D'ici là bonne nuit !



WHITE CRUCIFIXION



















[1]
Le cas paradigmatique du philosémite-antisémite étant celui-même qui me mit sur la voie du théorème de Fassbinder, à savoir Pierre-André Taguieff, lequel « donne » beaucoup trop aux Juifs, qui dans leur ensemble n'en demandent pas tant, et peuvent se demander si représenter à eux tout seuls la démocratie, l'économie de marché, la culture, la liberté de penser, la psychanalyse, la science, etc. n'est pas un peu large pour leurs épaules.
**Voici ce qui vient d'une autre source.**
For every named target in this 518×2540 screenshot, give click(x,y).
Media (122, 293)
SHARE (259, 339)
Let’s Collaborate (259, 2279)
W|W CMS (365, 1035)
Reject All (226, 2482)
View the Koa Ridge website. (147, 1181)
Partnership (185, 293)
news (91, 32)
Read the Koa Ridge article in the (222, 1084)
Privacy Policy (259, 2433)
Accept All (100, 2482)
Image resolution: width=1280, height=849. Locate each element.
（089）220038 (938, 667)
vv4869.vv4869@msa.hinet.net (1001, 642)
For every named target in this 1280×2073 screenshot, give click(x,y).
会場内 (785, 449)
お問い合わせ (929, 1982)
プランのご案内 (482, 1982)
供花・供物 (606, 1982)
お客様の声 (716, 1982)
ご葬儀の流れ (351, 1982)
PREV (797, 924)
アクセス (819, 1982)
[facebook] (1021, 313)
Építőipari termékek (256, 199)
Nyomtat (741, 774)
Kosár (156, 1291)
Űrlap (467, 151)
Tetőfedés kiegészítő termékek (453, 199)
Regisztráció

A titre plus anecdotique, à une moindre échelle, et pour continuer le dialogue avec nos interlocuteurs habituels, on en dira autant de M. Maso lorsqu'il écrit, de Bernard-Henri Lévy, non sans provocation mais comme un éloge, qu'il "refuse de toute son aristocratie judaïque le triomphe de la meute, qui sait que cette meute est fondamentalement bête, faible, peureuse, et qu’elle sera vaincue par auto-destruction." L'« aristocratie » de BHL n'est guère que celle d'un fils à papa esclavagiste (le qualificatif s'applique au père et au fils), philosophe nul, cinéaste inepte, historien depuis longtemps disqualifié (par des juifs, d'ailleurs : Aron, Vidal-Naquet...) : la rapporter à sa judéité est peut-être, et encore n'en sait-on rien, vrai d'un point de vue psychologique, mais ne me semble pas sans effets « antisémites » pervers. A la limite, si on veut un vrai Juif aristocratique qui méprise la meute et dont l'oeuvre possède assez d'envergure pour justifier de la part de son auteur un tel mépris envers la foule, Marx ferait bien mieux l'affaire. Mais je sors du sujet...


[2]
J'avais par exemple pris graduellement conscience de ce qu'il pouvait y avoir, chez moi et chez d'autres, une forme de paternalisme dans le soutien aux Palestiniens contre Israël, avec un impensé du genre : ces pauvres cons d'Arabes se font toujours avoir par les Juifs. Avouons qu'il y eut suffisamment de bêtises dans les politiques des régimes arabes vis-à-vis d'Israël, de réussites dans les manoeuvres israéliennes, pour justifier en partie un tel jugement, cela n'empêche pas de prendre conscience de l'importance du présupposé, reflet plus ou moins lointain (et pervers, car il pouvait impliquer que dans l'affaire les Palestiniens seraient de toutes façons toujours perdants) de l'idée d'élection du peuple juif, qui aussi le motivait. Je reviens dans le paragraphe suivant sur certains rapports entre le sionisme et le thème de l'élection.

[3]
Aspects métaphysiques dont je ne pense pas mésestimer l'importance, mais qui ne me semblent pas, aujourd'hui, nécessaires à ma démonstration.